Almost 11,000 human organs were purchased on the black market in 2010 -- the vast majority of which came from impoverished individuals in developing countries. Is there a relationship between the scarcity of viable organs in the United States and the booming, illegal trade in human organs abroad?

There are booming black markets in organs all across the world. There are always people who have the means to travel and pay for these services that they may not be able to get at home, and there are always desperately poor individuals who will do anything that could potentially get them out of their poverty.

I doubt that there are many Americans who engage in this type of medical tourism, but I have met patients who have gone to foreign countries and have come back with transplants. I've taken care of them because they've had complications from these transplants. So, I do know that it happens, but I don't think it happens very frequently in this country. Most of the people who need transplants in this country don't need to go elsewhere. Because we have such a highly efficient transplant system and successful therapies, people would only consider medical tourism and engaging in black market trade under extreme circumstances.

That's not to say this type of behavior isn't rampant in other parts of the world. It's a big problem. There have been studies on the economic impact of selling an organ on the black market. The vast majority of people who have sold an organ on the black market are not lifted out of poverty.

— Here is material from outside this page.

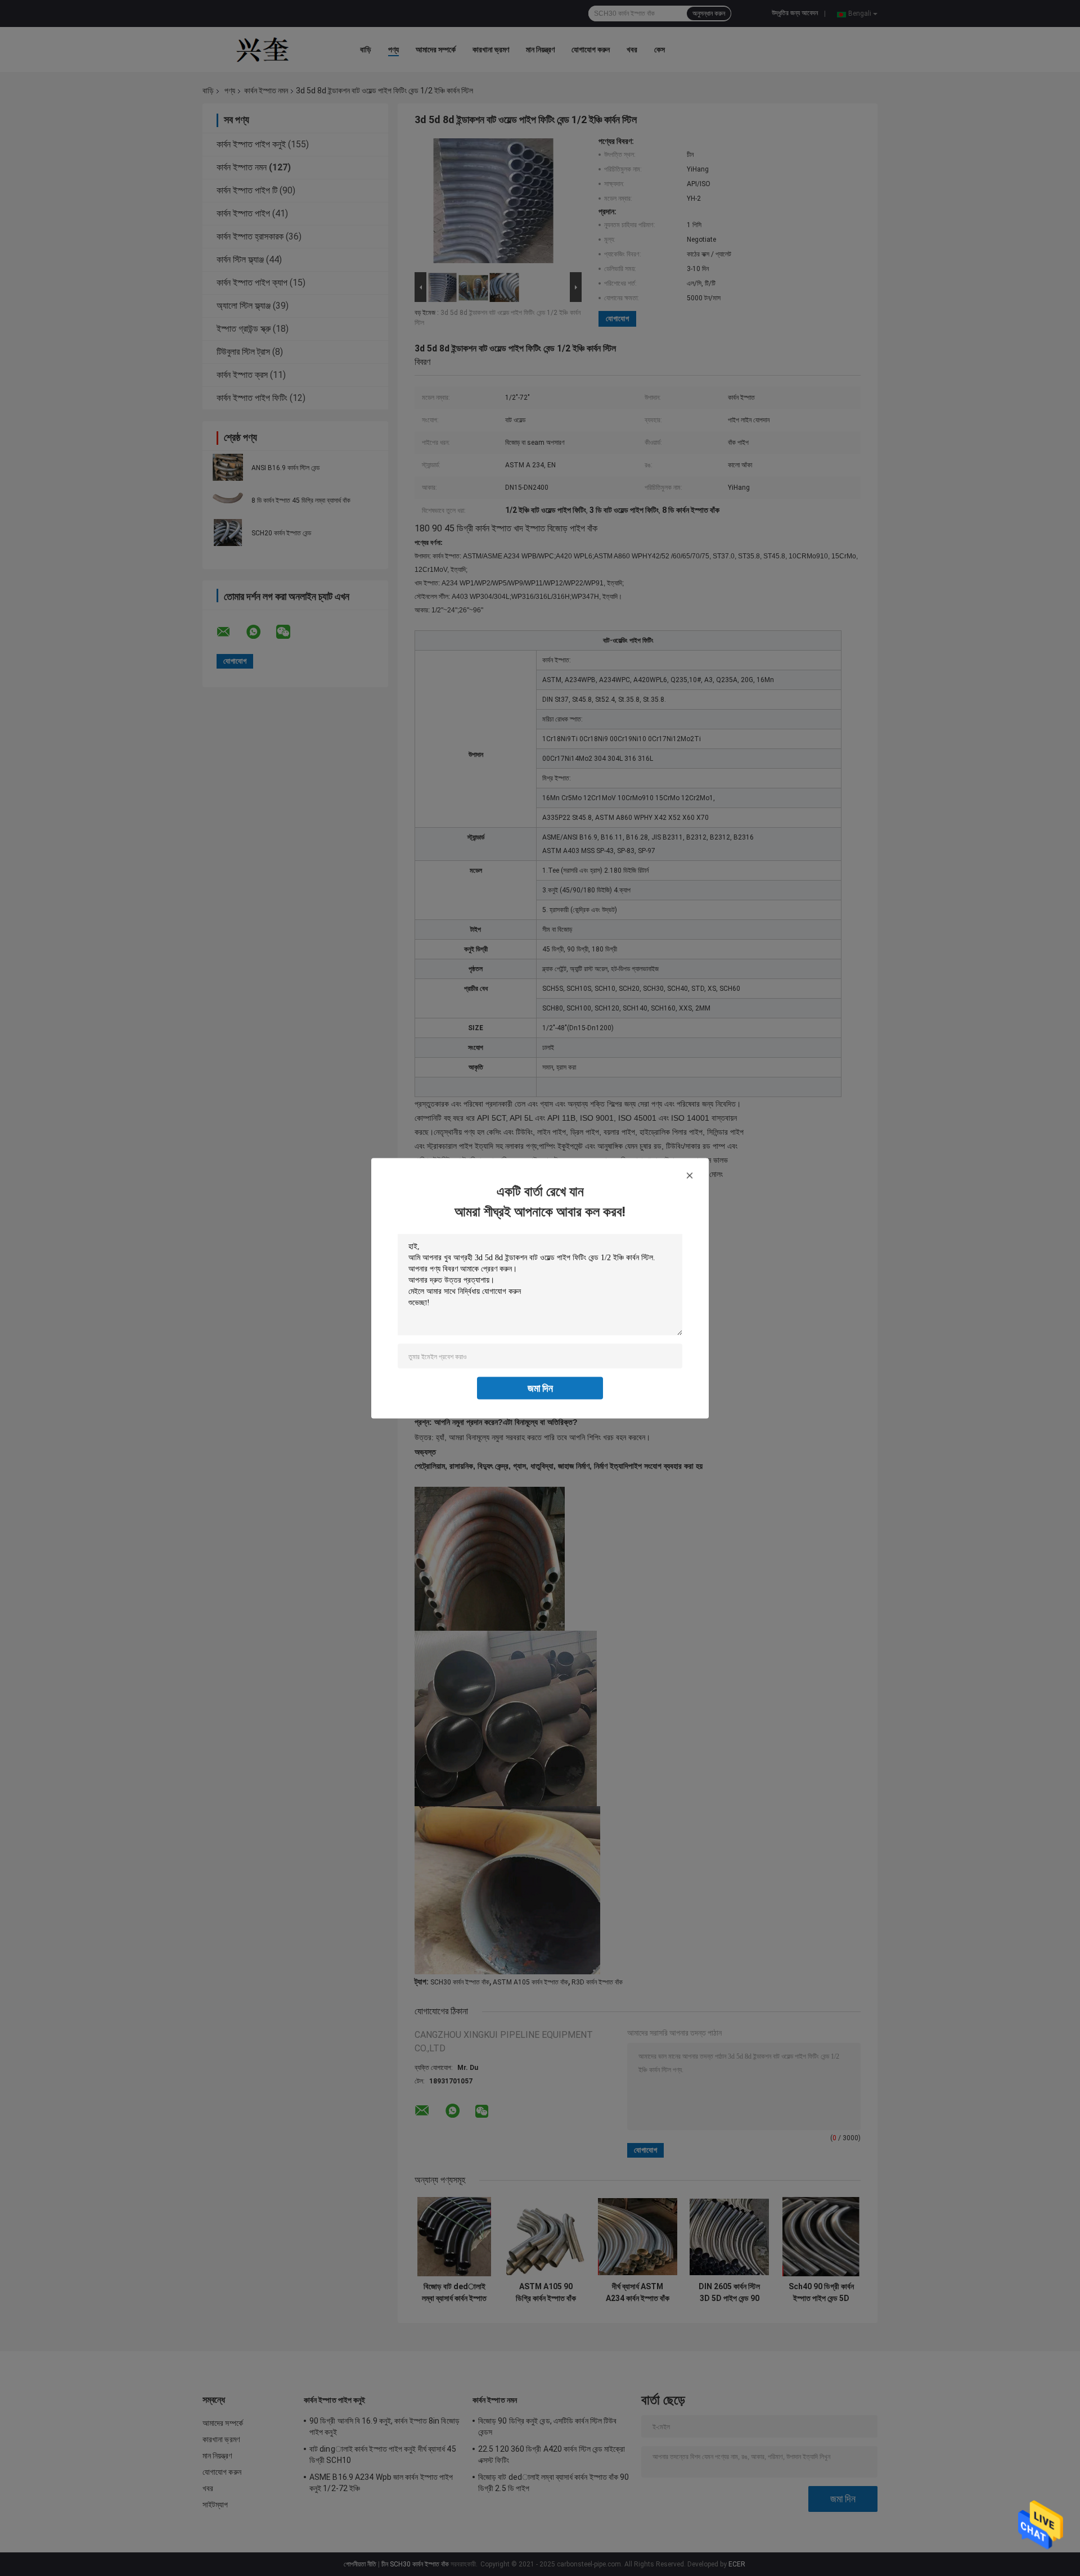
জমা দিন (540, 1387)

Now there are some people who have argued that we should monetize transplant in this country. There are strong economic arguments on paper that a free market would increase the number of transplants performed, but I don't approve of monetizing transplant in this country, because what that means is that wealthy people will be able to pay less wealthy people to become donors and the poor people who need transplants aren't going to be able to afford to buy an organ from anyone.

Beyond registering to become an organ donor, what can one do to help close the gap between the demand and supply of viable and ethically sourced organs?

It's vitally important that people talk about organ donation, and feel comfortable talking about it. As a society, we need to normalize the idea of being an organ donor. The idea of organ donation needs to be elevated in our public conscience and embedded in our culture. People shouldn't feel embarrassed, or scared or grossed out, talking about it. Encouraging the conversation is the first step, and the most critical.